### Data for this exercise
⁂
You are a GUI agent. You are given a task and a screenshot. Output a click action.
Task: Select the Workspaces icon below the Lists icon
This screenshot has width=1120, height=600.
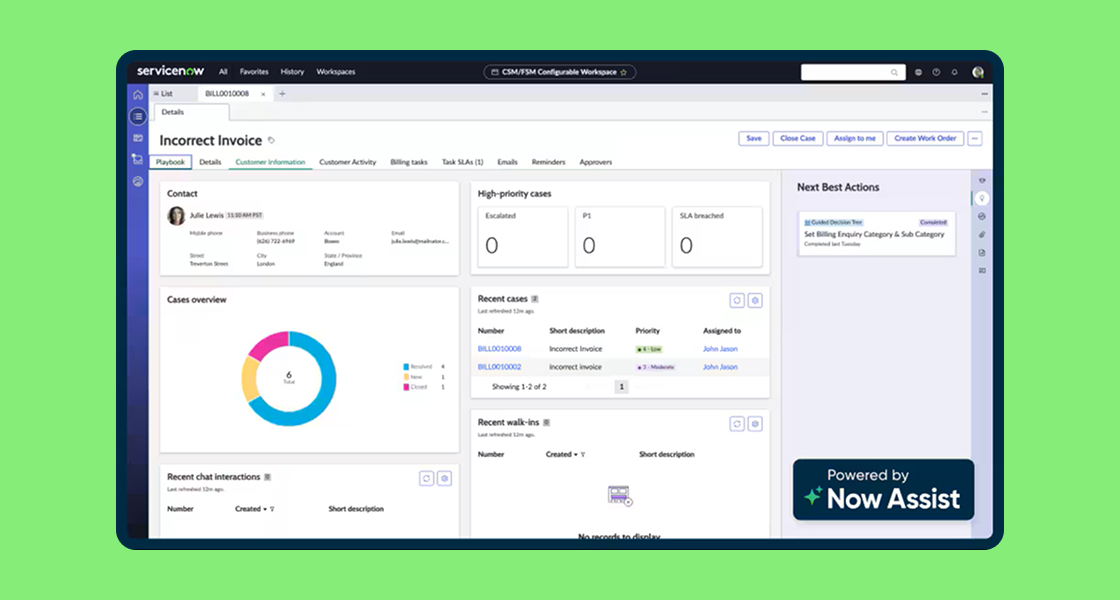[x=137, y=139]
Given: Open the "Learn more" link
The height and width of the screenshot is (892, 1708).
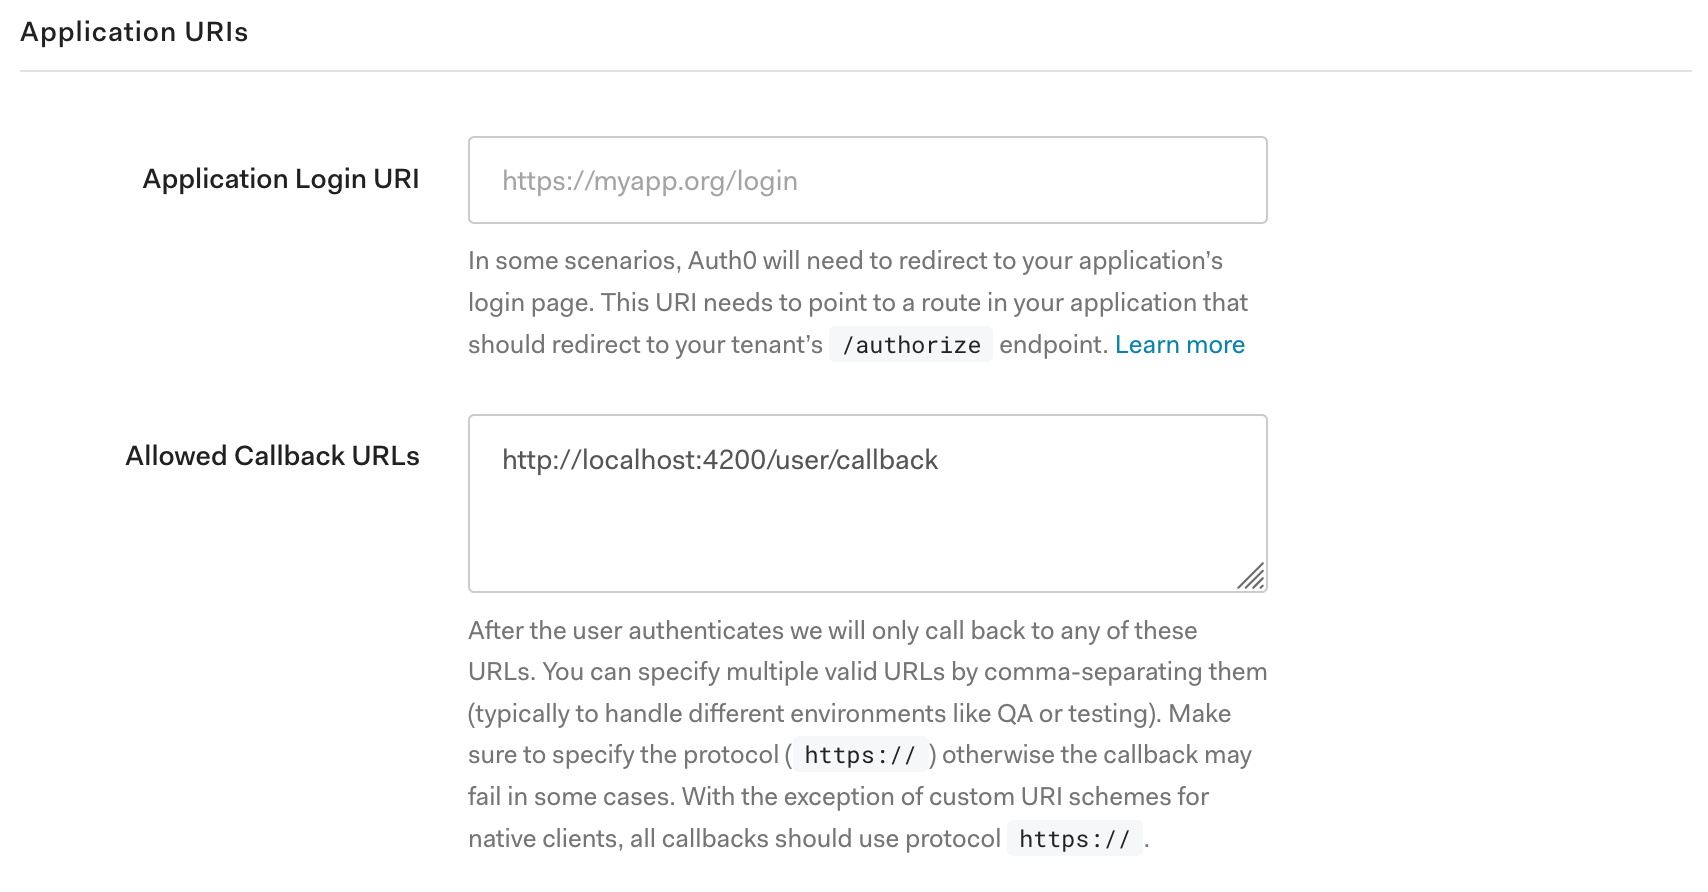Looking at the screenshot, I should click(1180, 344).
⁂
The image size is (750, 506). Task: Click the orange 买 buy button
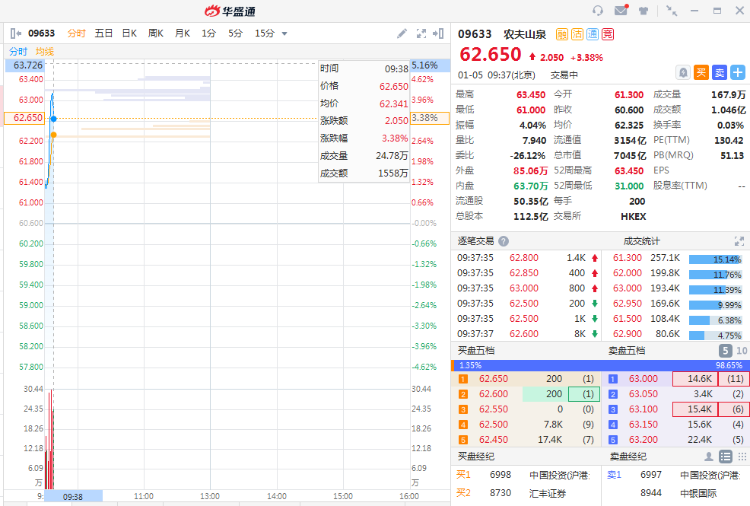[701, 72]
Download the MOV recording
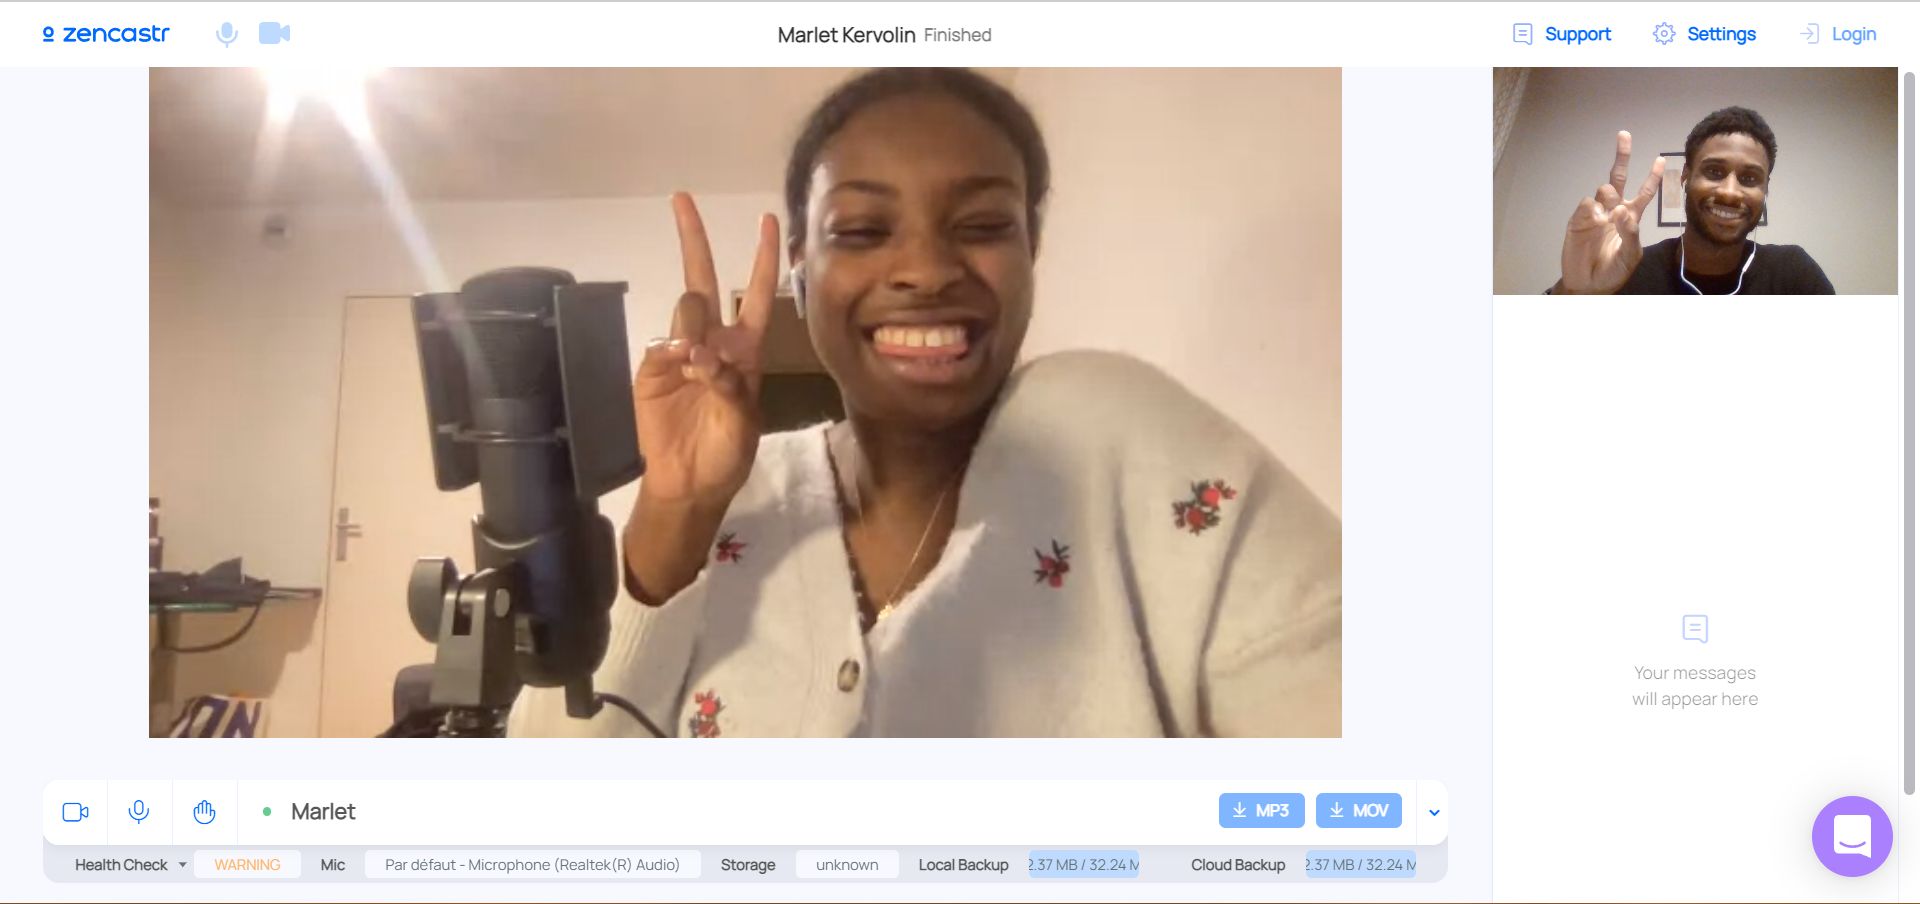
⁂
### Aim of the task
What are the lines in the records above, word for word, from the one containing "You are a GUI" through the one containing "Given: Open the", both ends included and pictures left out?

### Expected output
You are a GUI agent. You are given a task and a screenshot. Output a click action.
Task: Select the Workspaces icon below the Lists icon
This screenshot has width=1120, height=600.
[x=137, y=139]
Given: Open the "Learn more" link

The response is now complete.